A question arose as to whether the need to disclose secret profits to shareholders pursuant to Regal (Hastings) Ltd. v Gulliver  2 AC 134 is redundant in light of s.131(1) of the Companies Act 1965 (“CA 1965“). First of all, s.131(1) of the Companies Act 1965 concerns with disclosure to directors whereas Regal (Hastings) Ltd. v Gulliver concerns with disclosure to shareholders, and there is a very good reason to it.
The rule of relevance here is the rule of equity which insists on anyone who makes a profit through a fiduciary position (such as a director) to account for that profit towards the company ( Regal (Hastings) Ltd. v Gulliver). In other words, he is regarded as constructive trustee of that profit (Class 1 Constructive Trustee so to speak, see J J Harrison (Properties) Ltd v Harrison  EWCA Civ 1467 at para. 29 and Panweld Trading Pte Ltd v Yong Kheng Leong and others (Loh Yong Lim, third party)  2 SLR 672). Lord Russell, in Regal (Hastings) Ltd. v Gulliver, stated that if the directors wish to protect themselves, they could seek approval by resolution of the company’s shareholders.

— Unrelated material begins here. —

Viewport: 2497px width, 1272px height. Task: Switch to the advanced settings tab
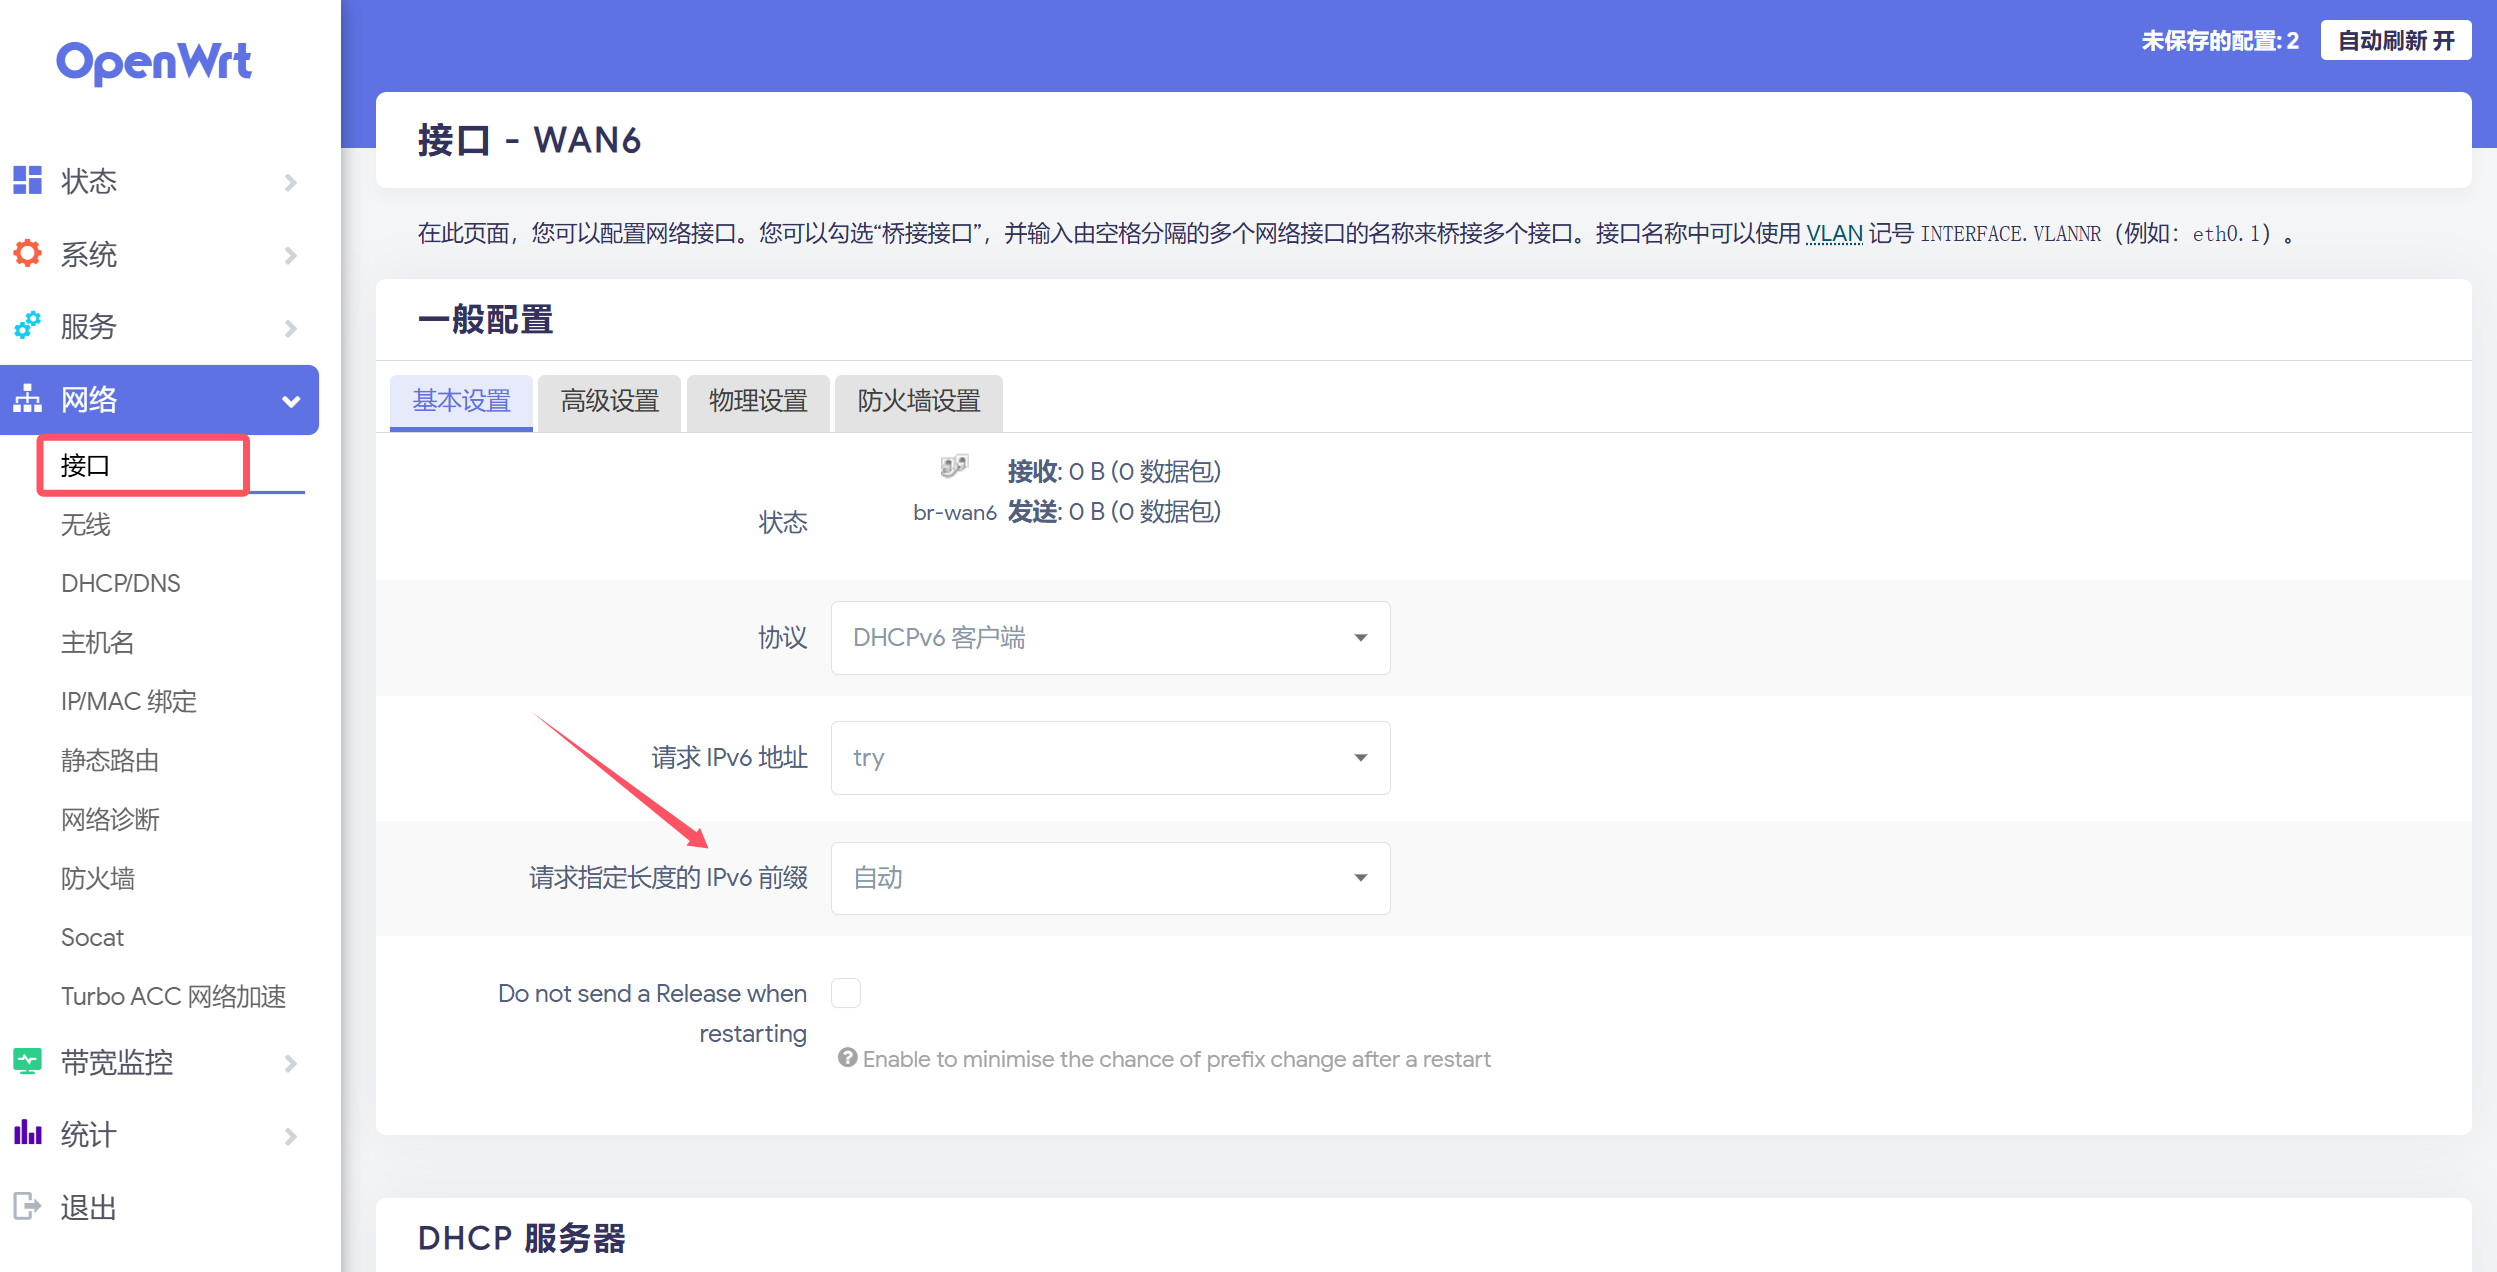click(x=609, y=402)

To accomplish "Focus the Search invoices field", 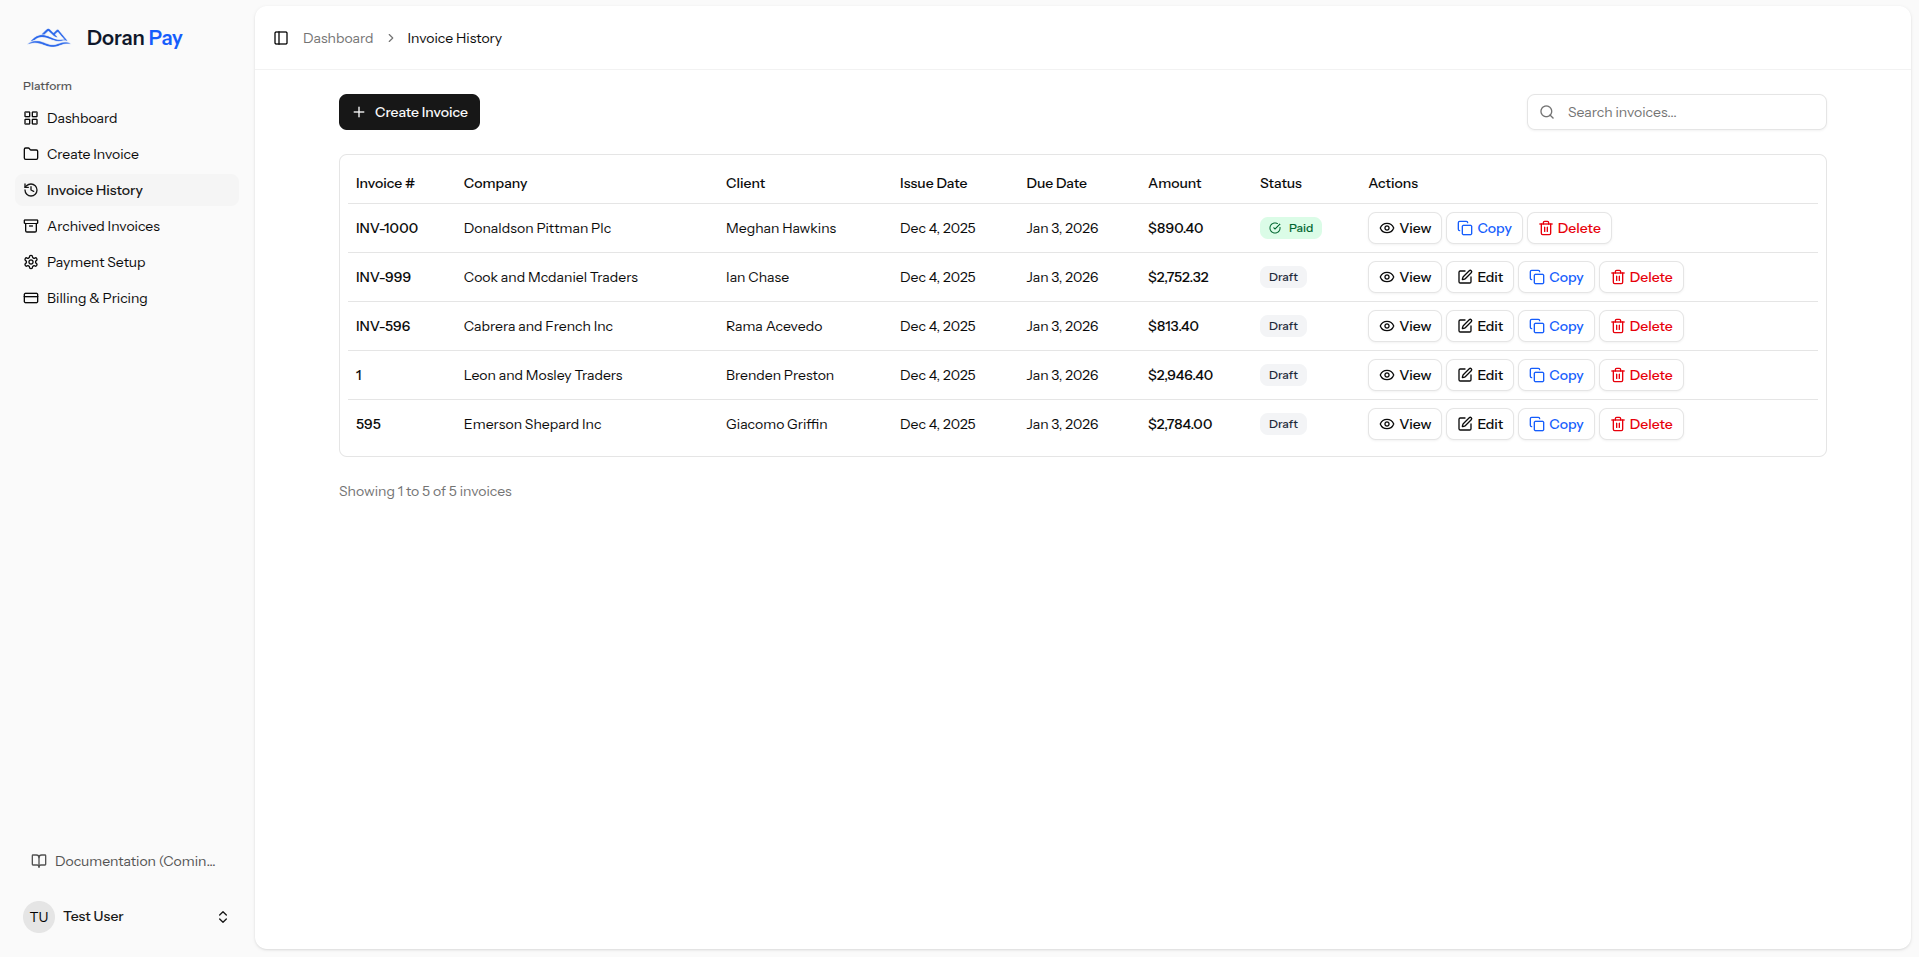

As a Class 1 Constructive Trustee, the directors can be regarded as proper trustees as opposed to Class 2 Constructive Trustees, who are only personally liable to account as if they are constructive trustees.
Like any trustees, they are are to comply with the unanimous direction of all the beneficiaries as to how the trust property is to be dealt with (Saunders v Vautier (1841) EWHC Ch J82). In the case of secret profits, the only beneficiary here is the company (not the shareholders), as such ordinary resolution will do to waive the company’s entitlement to the secret profit.
As such, a director’s obligation pursuant to Regal (Hastings) Ltd. v Gulliver cannot be regarded as the same as per s. 131(1) CA 1965. S. 131(1) CA 1965 which imposes a separate obligation on directors to disclose their direct or indirect interest in a contract or a proposed contract to the board of directors. Otherwise, it will mean that co-trustees can waive a beneficiary’s entitlement to the secret profit. In fact, it could amount to willful default on the part of these directors, thus could not avail themselves of the protection of s. 35(1) of the Trustee Act 1949.
Thus, it is plausible to imagine that even if a director has duly disclosed the profit he stood to gain from a transaction to the other directors, he will still be liable to account for these profits if he failed to obtain the approval by ordinary resolution of the shareholders.
Note: This article is not intended to be relied upon as a legal opinion. Readers are advised to consult their solicitors for any advice or opinion.